When deep staters try to interpret the US Constitution it’s the same as atheists attempting to interpret the Bible.
Impressive. Within only a few years of this speech, Christians abandoned the Whigs, and within only a few years of that, slavery was no more.
(you posted the inflammatory accusation. Back it up with solid facts. I've been listening to Rush as long as anyone and until you back up your words I will consider you a liar and hypocrite).
Where would they be today if America never existed?
Its "I'm Not Going To Grow Old And Die In A Shithole Country Day."

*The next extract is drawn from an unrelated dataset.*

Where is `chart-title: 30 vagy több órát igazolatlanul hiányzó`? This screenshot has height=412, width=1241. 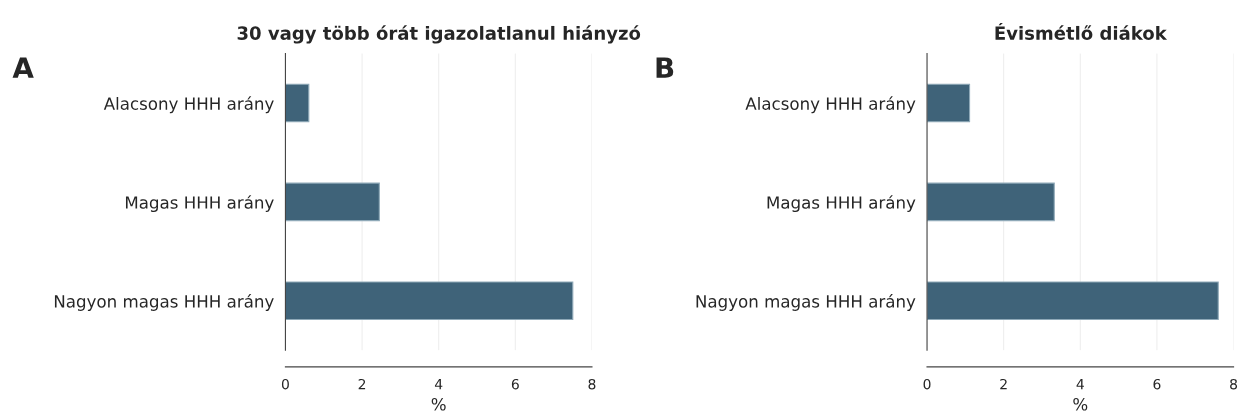
chart-title: 30 vagy több órát igazolatlanul hiányzó is located at coordinates (439, 34).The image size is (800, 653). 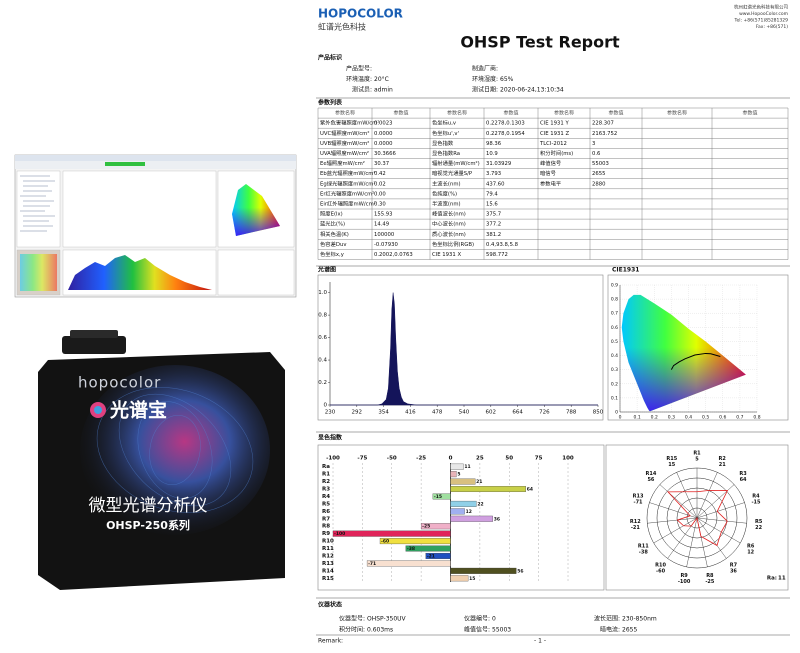 What do you see at coordinates (345, 114) in the screenshot?
I see `table-header: 参数名称` at bounding box center [345, 114].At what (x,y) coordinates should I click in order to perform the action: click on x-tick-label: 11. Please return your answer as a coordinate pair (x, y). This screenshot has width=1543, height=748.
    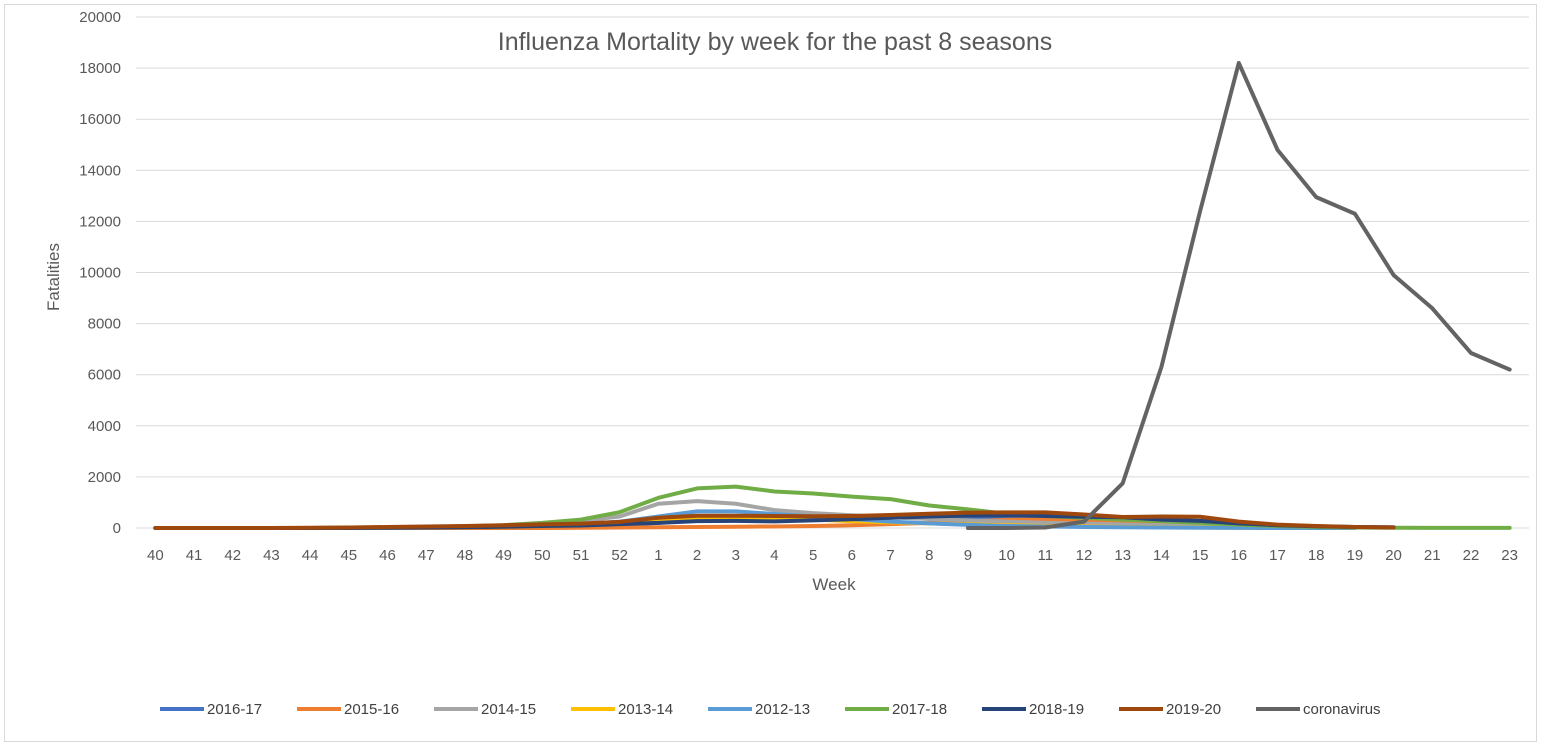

You cannot be unmoved if you read the entire speech. Clearly the Founding Fathers were great men to forge a confederacy between very independent minded states of their time, found a nation, win a war against a great and wealthy power,and write a constitution that established the greatest republic the world has ever seen. Yet as Douglass points out, whether it was political, economic or racial fears, they were unable or unwilling to end slavery and enfranchise everyone in this grand human endeavor. It was the Achilles heel of the new Republic. As Lincoln said no foreign power could take a drink of water from the Ohio River without the consent of the American people. The nation could only be destroyed by internal dissension and civil war. It almost was. Slavery was ended with much bitter bloodshed. Yet today’s citizens continue to suffer the consequences of this “peculiar American institution”. It may yet be the core cause for the dissolution of the American endeavor. Face it. The American nation can neither survive “multiculturalism” or a delusional approach to racial and social realities.
Douglass’ speech applied during his time. A man like him wouldn’t deliver the same speech in regards to today’s U.S.A.
He never worked in the cotton fields because he was born and raised on a plantation in Maryland, not the Deep South.